Let $X$ be a real or complex vector space. Let $N:X\rightarrow\mathbb{R}$ be a function with the following properties
- $N(x)\geq 0$,
- $N(x)=0$ if and only if $x=0$,
- $N(\lambda x)=|\lambda|N(x)$,
- The set $B=\lbrace x\in X\text{ }|\text{ }N(x)\leq 1\rbrace$ is convex.
Prove that $N$ is a norm.
I am unable to prove the triangle inequality.
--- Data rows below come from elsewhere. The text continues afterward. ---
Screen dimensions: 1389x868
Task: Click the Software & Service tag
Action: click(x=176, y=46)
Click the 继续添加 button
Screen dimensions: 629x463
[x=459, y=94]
Consider $x,y\ne 0$ and define $\tilde{x}=\frac{1}{N(x)}x$, $\tilde{y}=\frac{1}{N(y)}y$. Then, by property 3., $N(\tilde{x})=1=N(\tilde{y})$. So $\tilde{x},\tilde{y}$ belong to $B$. Let's use convexity then: $$ z=\frac{N(x)}{N(x)+N(y)}\tilde{x} + \frac{N(y)}{N(x)+N(y)}\tilde{y} \in B.$$ This yields $N(z)\leq 1$ which is equivalent to $$N(N(x)\tilde{x}+N(y)\tilde{y})\leq N(x)+N(y)$$by property 3. again.
Now, since $N(x)\tilde{x}=x$ and $N(y)\tilde{y}$, by definition, we're done.